Suatu hari aku bertemu dengan seorang wanita, dia cantik dan ramah, sebut saja Indah, dia baru di terima kerja sebagai pengajar di lembaga yang sama dengan aku mengajar, kami pun akrab, lama kelamaan kami dekat, walau indah tahu kalau aku masih belum bercerai dengan istriku, akhirnya indah mau menikah denganku, selama setahun kami menikah Indah memang istri yang ku dambakan.
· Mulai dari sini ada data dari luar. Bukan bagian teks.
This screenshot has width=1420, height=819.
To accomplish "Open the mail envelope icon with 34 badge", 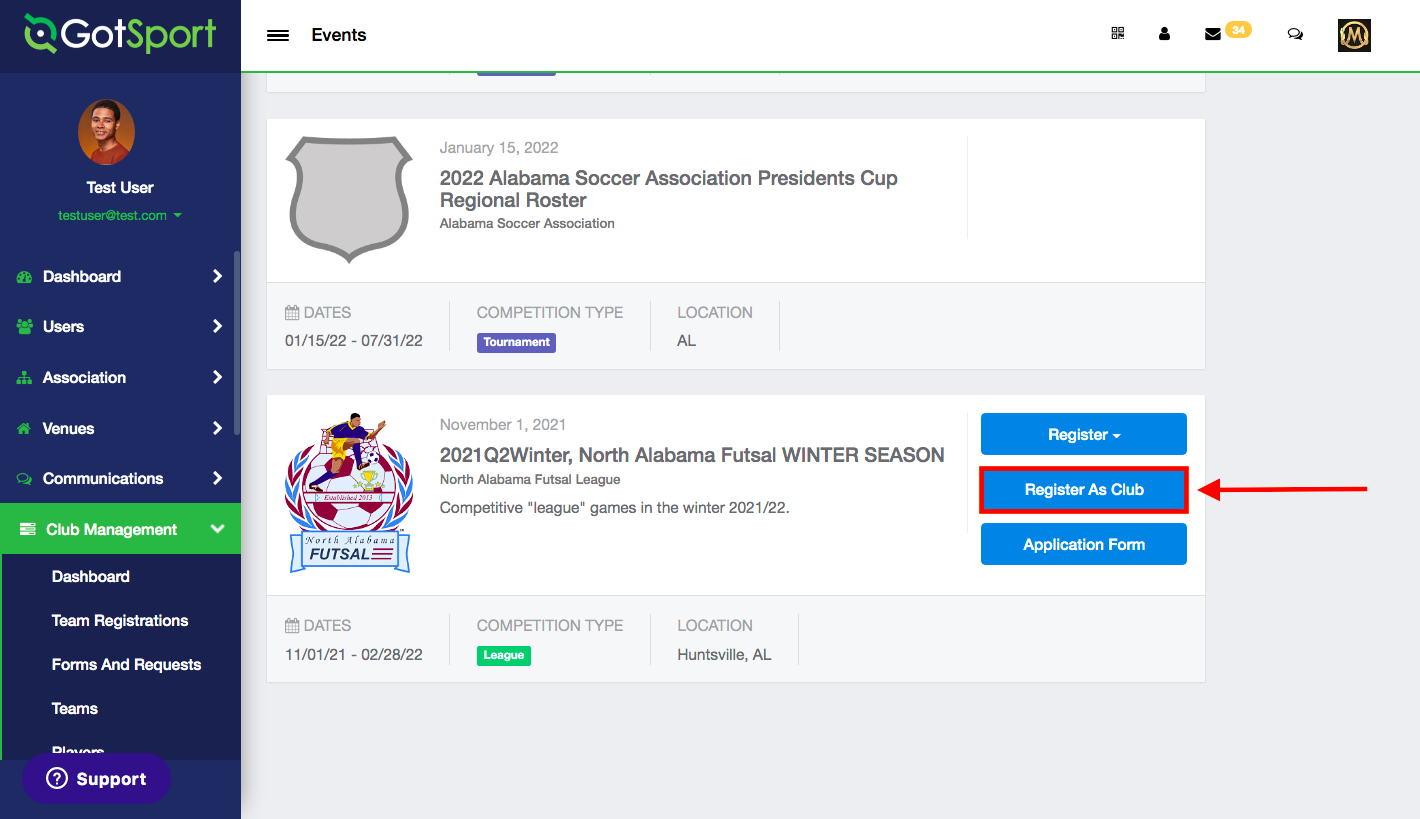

Pada akhirnya istriku yang sudah kurang lebih 2 tahun ku tinggal akhirnya tahu kalau aku menikah lagi, dia pun mengejar-ngejar aku dan istriku yang sekarang, lagi-lagi aku tak bisa berbuat apa-apa, aku bingung harus berbuat apa, jika aku menceraikanya, aku takut dia akan menghancurkan istriku Indah, tapi jika tidak ku ceraikan maka aku dan Indah akan terus di kejar-kejar, bahkan dia sempat memintaku untuk membuat surat pernyataan kalau aku menceraikan Indah setelah itu barulah istri pertamaku mau di cerai, aneh memang kedengarannya, tapi aku binggung sedangkan buku nikahku harus di tahan dengan istri pertamaku, kalau aku langsung ke pengadilan apa yang ku bawa, hanya omongan dan pengakuanlah yang bisa ku ucapkan tapi sampai detik ini aku belum melakukannya, terlalu banyak pertimbangan atau aku yang tidak gentle sebagai lelaki.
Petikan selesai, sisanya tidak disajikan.